The tasks:
[A] Answer these questions about the random-color thread, one per line:
(i) What variable holds the length of the color array?
(ii) According to the reply, how many times does Green appear?
(iii) What weight does the reply suggest for Red?
[B] Please transcribe the random-color thread from "Reputation: 11" to "about the algorithm.".
[C] Say whether each statement agrees with the random-color thread. Answer yes or no and quote the words that decide it.
(i) The reply proposes an object holding a color's name and its weight.
(ii) The random index comes from Math.random().
(iii) Green appears twice as often as Red.
====== Reading text ======
Reputation: 11
String [] rnum = {"Black", "Red", "Black", "Red", "Black", "Red", "Black","Red",
"Black", "Red", "Black", "Red", "Black", "Red", "Black", "Red","Black", "Red", "Green"};
int A = rnum.length;
//the "Math.random() method will get you a random color
int random = (int) (Math.random() * A);
//randomize the strings
String Color = rnum[random];
How do i say "if color = black then do this" or same for green or same for red"
Upvotes: 1
Views: 132
Reputation: 813
Others said the method to decide equality, I would add up something about the algorithm.
Consider adding weight of colours, I see Red and Black appear 9 times while Green appears once. I would add an object containing the name of the colour and the weight you want to apply. Like {"Green", 1}, {"Red", 9}, {"Black", 9}.
====== Recorded data ======
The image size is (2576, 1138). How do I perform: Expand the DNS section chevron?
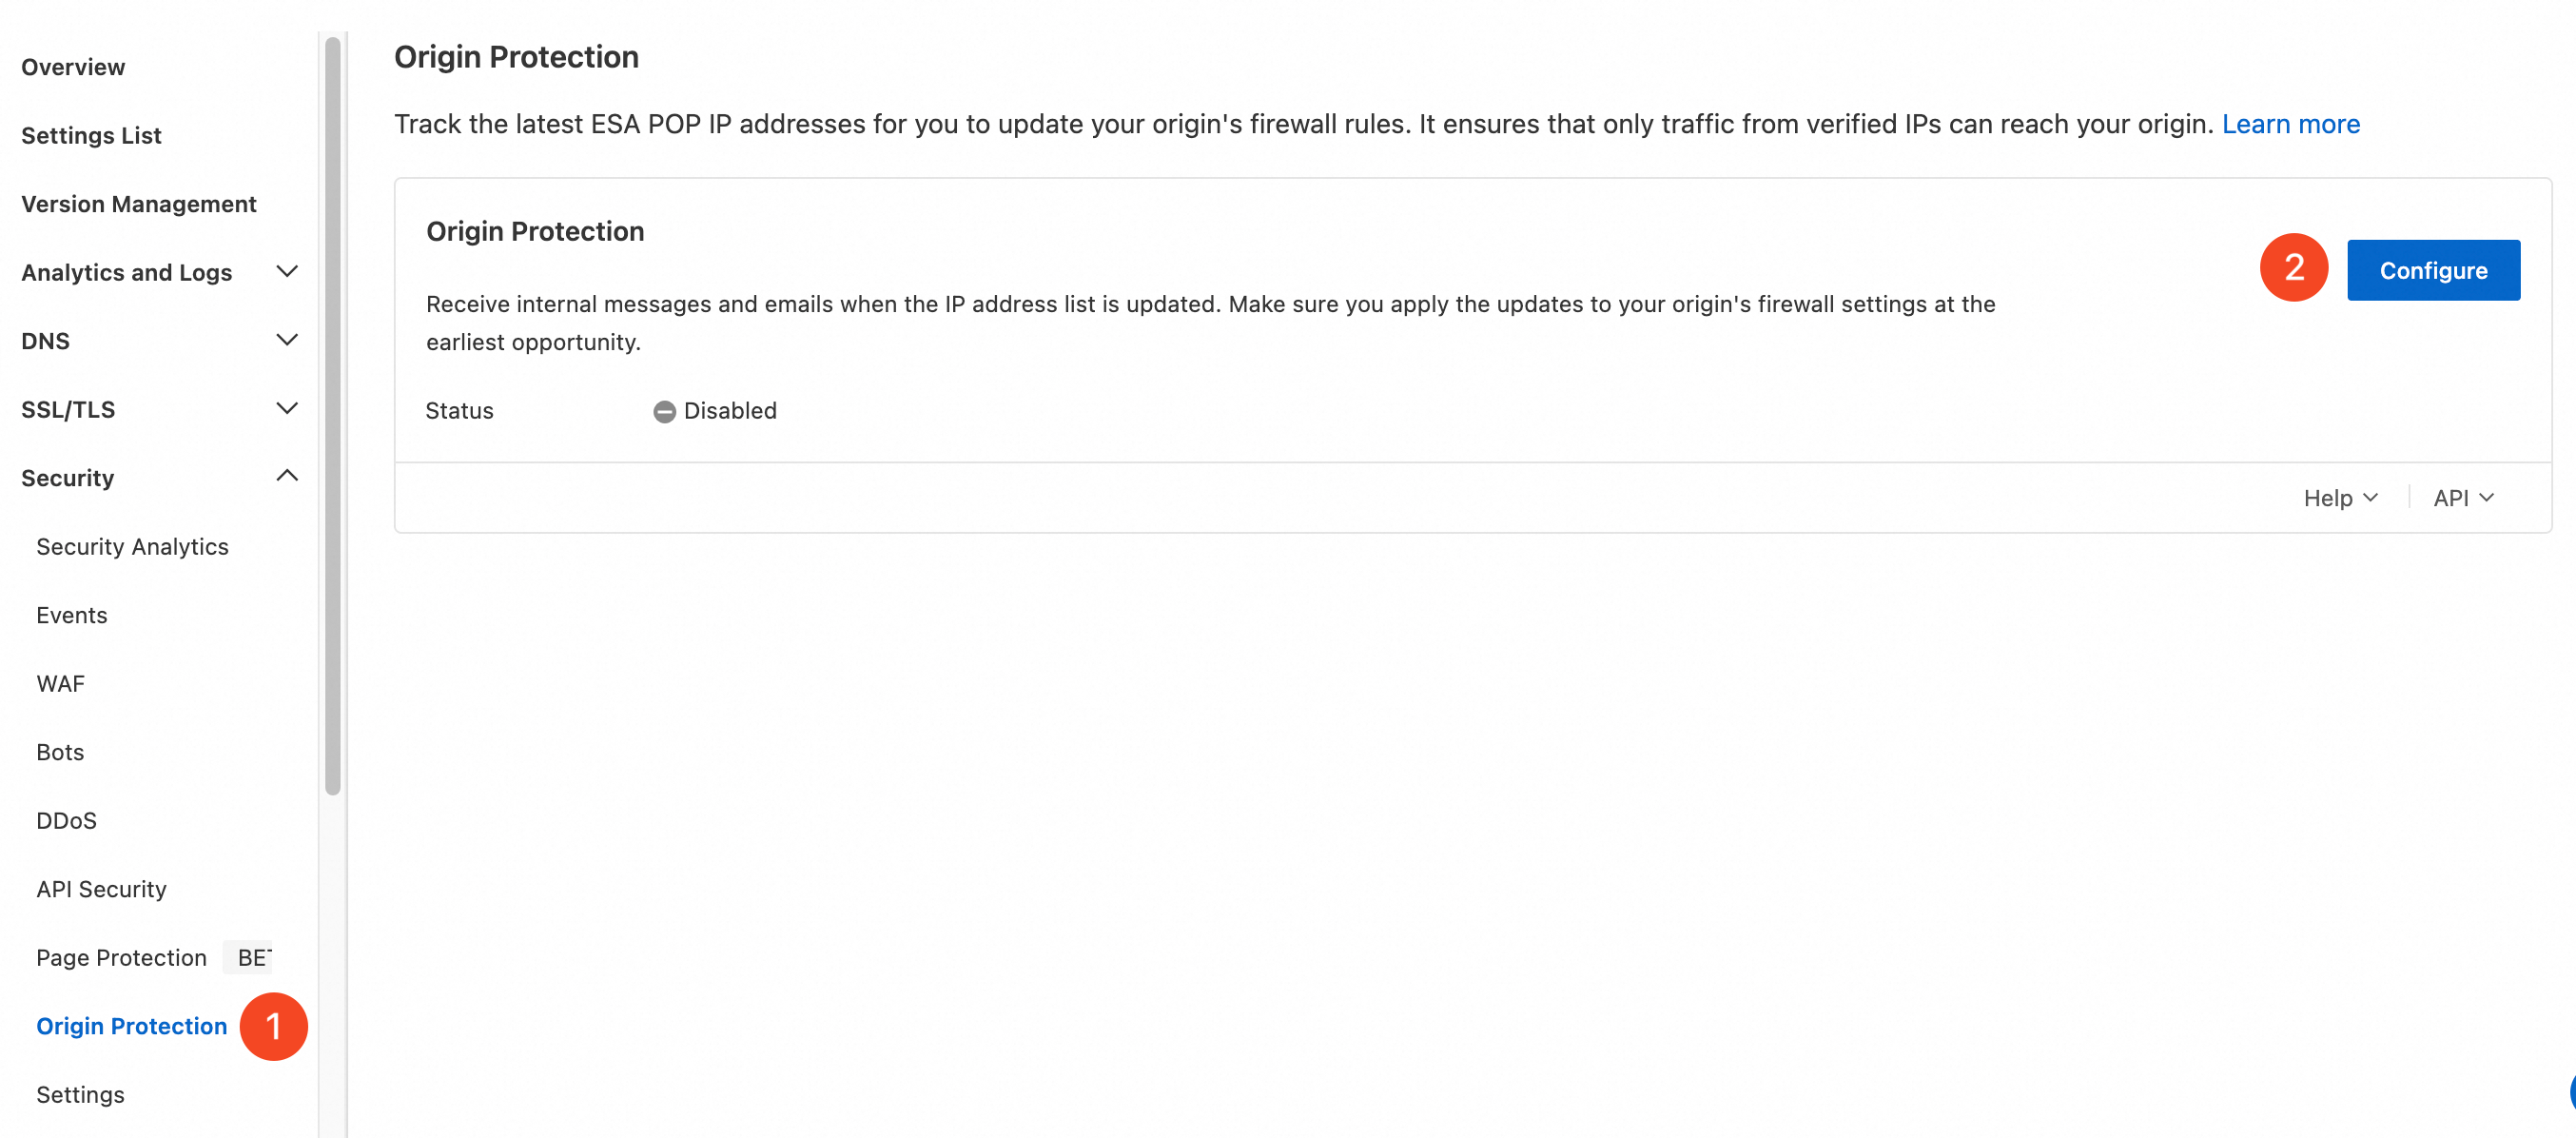(287, 340)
======
Results by task:
[A]
(i) A
(ii) Once
(iii) 9

[B]
Reputation: 11
String [] rnum = {"Black", "Red", "Black", "Red", "Black", "Red", "Black","Red",
"Black", "Red", "Black", "Red", "Black", "Red", "Black", "Red","Black", "Red", "Green"};
int A = rnum.length;
//the "Math.random() method will get you a random color
int random = (int) (Math.random() * A);
//randomize the strings
String Color = rnum[random];
How do i say "if color = black then do this" or same for green or same for red"
Upvotes: 1
Views: 132
Reputation: 813
Others said the method to decide equality, I would add up something about the algorithm.

[C]
(i) Yes: "I would add an object containing the name of the colour and the weight you want to apply."
(ii) Yes: "int random = (int) (Math.random() * A);"
(iii) No: "I see Red and Black appear 9 times while Green appears once."